Industry: Industrial Engineering / Manufacturing
Designed for engineering firms and manufacturers who need to process thousands of technical blueprints and PDF schematics quickly.
Problem
Manually reviewing technical drawings is slow and leads to expensive mistakes.
- High Complexity: Engineering blueprints contain hundreds of small, dense symbols that are easy to miss.
- Time-Intensive: Staff spend hours manually counting and labeling components from scans.
- Inconsistency: Different reviewers may interpret hand-drawn or faded symbols differently.
Solution
A custom AI system that "reads" technical documents like a human expert.
- Few-Shot Detection: Uses a template-based approach so the system can learn new symbols from just a few examples.
- Object Recognition: Uses the YOLO model to locate symbols instantly.
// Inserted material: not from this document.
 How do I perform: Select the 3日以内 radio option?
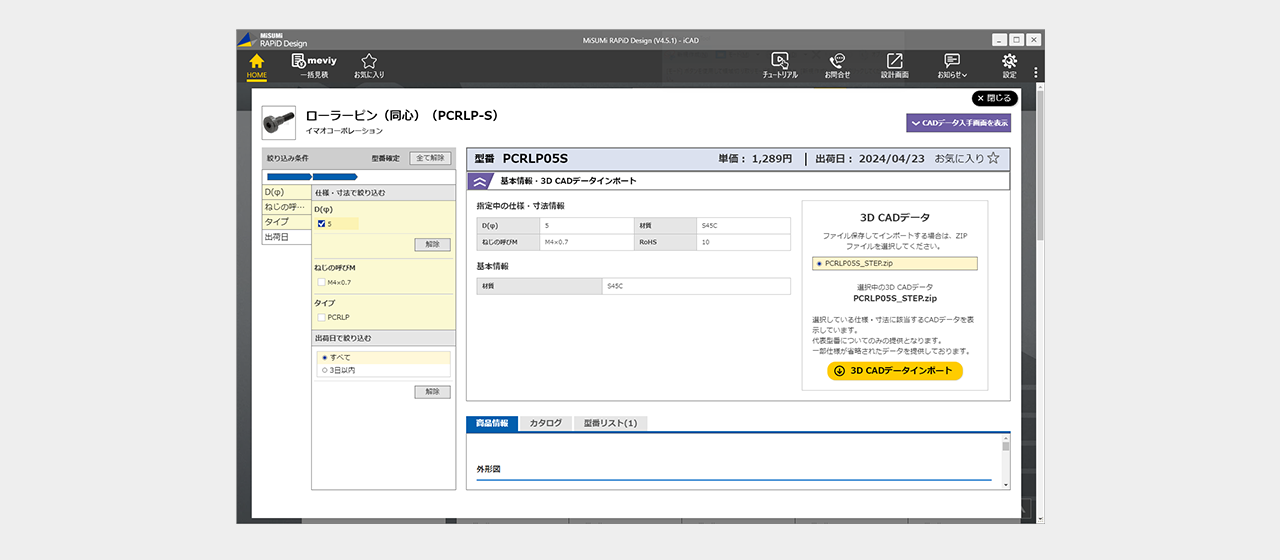324,370
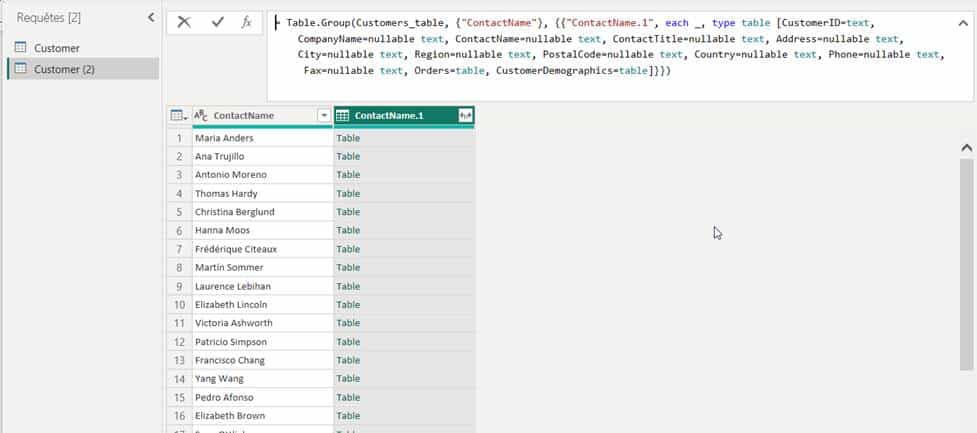Click the ABC data type icon on ContactName

click(201, 116)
- OCR Integration: Uses Optical Character Recognition to read text labels attached to symbols for better accuracy.
- PDF Processing: Directly extracts data from digital PDF files and high-resolution scans.
Tech Stack
- AI/ML Frameworks: PyTorch and YOLO for real-time symbol detection.
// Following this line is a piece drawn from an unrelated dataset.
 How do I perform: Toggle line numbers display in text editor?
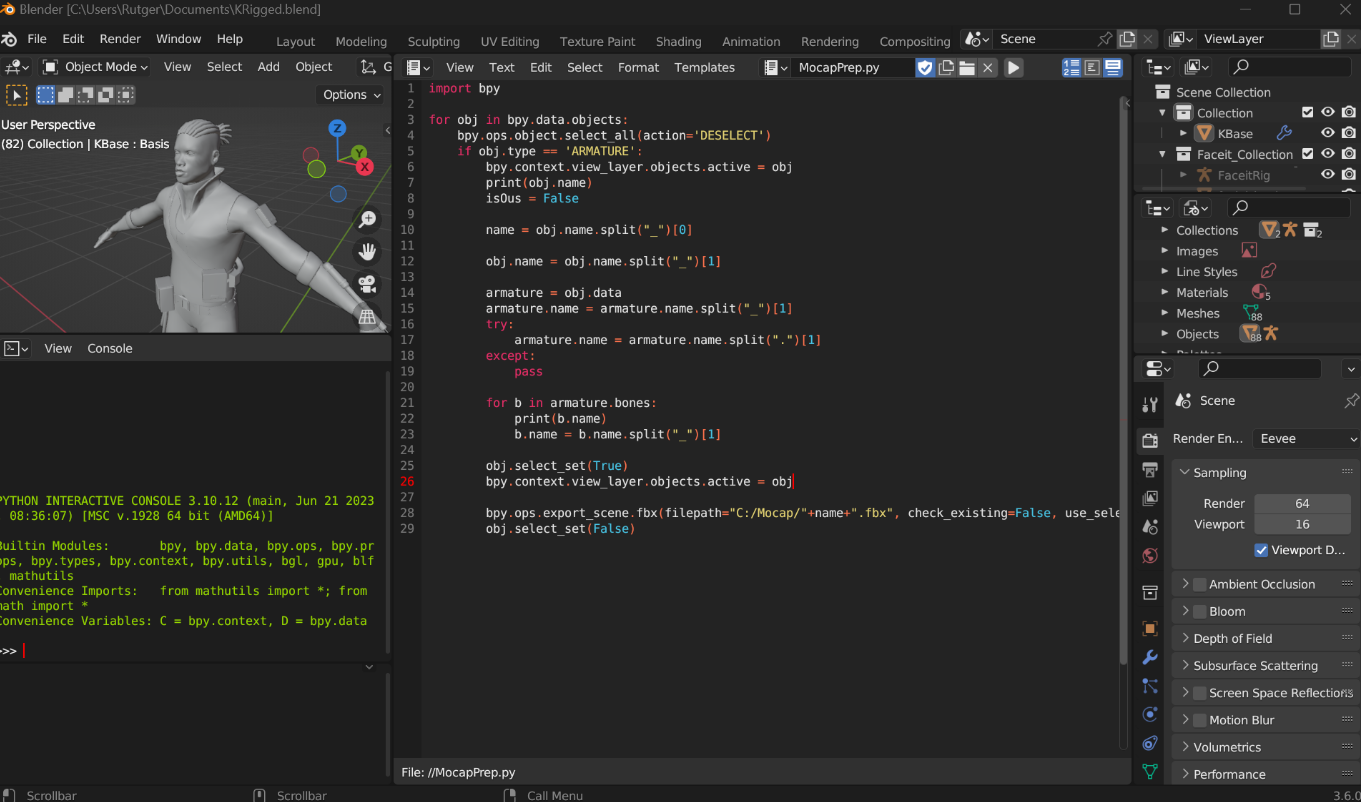click(x=1071, y=68)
- Vision Tools: OCR for text extraction.
- Backend: Python for PDF processing and data pipelines.
Results
- Higher Accuracy: Reduced human error in identifying critical components in complex drawings.
- Increased Efficiency: Automated the detection process, allowing engineers to focus on design rather than manual counting.
- Digital Transformation: Converted flat image scans into searchable, structured data.